#### [What is expected]
In the forum thread on becoming a data scientist, which programming languages does Ilaria's answer name as a minimum requirement?

#### [Document section]
8 answers
Yubing’s Answer
N’s Answer
If you want to become a data scientist, you can start by taking some free courses online, learn more about data science in general. Get familiar with the concept of machine learning, as there are tools that will take over a lot of what we currently do as data scientists today. In parallel, you can get into coding a little bit, try to get familiar with SQL coding (there are so many resources online to learn). In addition to SQL, Python is a good one to add to your skills. Data manipulation tools such as Alteryx are a great add, and have free training available online. Data visualization is also very important, so make sure you get familiar with tools such as Tableau or Power BI. Hope this helps!
Ilaria’s Answer
As data scientist, I think it's important to have a very good understanding of:
- computer science: you need to be able to code. You would need to know very well SQL and Python or R as a minimum requirement. Those languages are not very complex to learn and they are used in several fields
- statistics: machine learning and statistics go hand in hand. It is very important to understand basic statistics concepts like probability, distributions, hypothesis testing just to mention a few.
- machine learning: ML is key for certain data science positions. Often you would find yourself in the situation of deciding which ML model to run and why. It is very important to have an understanding of which models exists, what do they solve and when they can be applied.
- visualisation: being able to have a graph describing your results or analysing data using visualisations techniques is also very important. You might have to create a dashboard to summarize your results. Tableau is a very good tool which is not very complex to use and it is widely used.
- presenting: as data scientist you will find yourself involved in discussions both to decide what to do and why, but as well to present your finding and explain clearly (without going into too many details) what you achieved. Having good presentation and communication skills is important - and not something just for DS.

#### [Raw data]

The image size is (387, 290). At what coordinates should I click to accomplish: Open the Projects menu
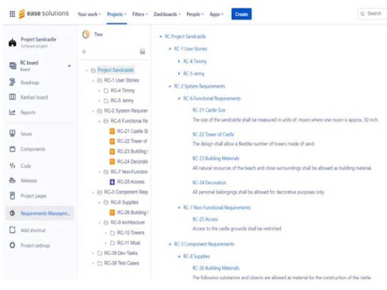[x=117, y=14]
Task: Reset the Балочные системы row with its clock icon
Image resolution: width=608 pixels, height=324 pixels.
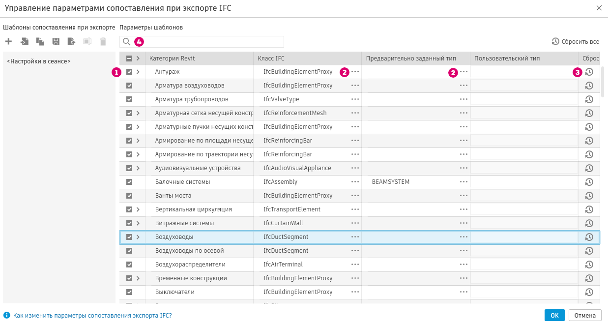Action: (589, 182)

#### [Solution to the exercise]
SQL and Python or R.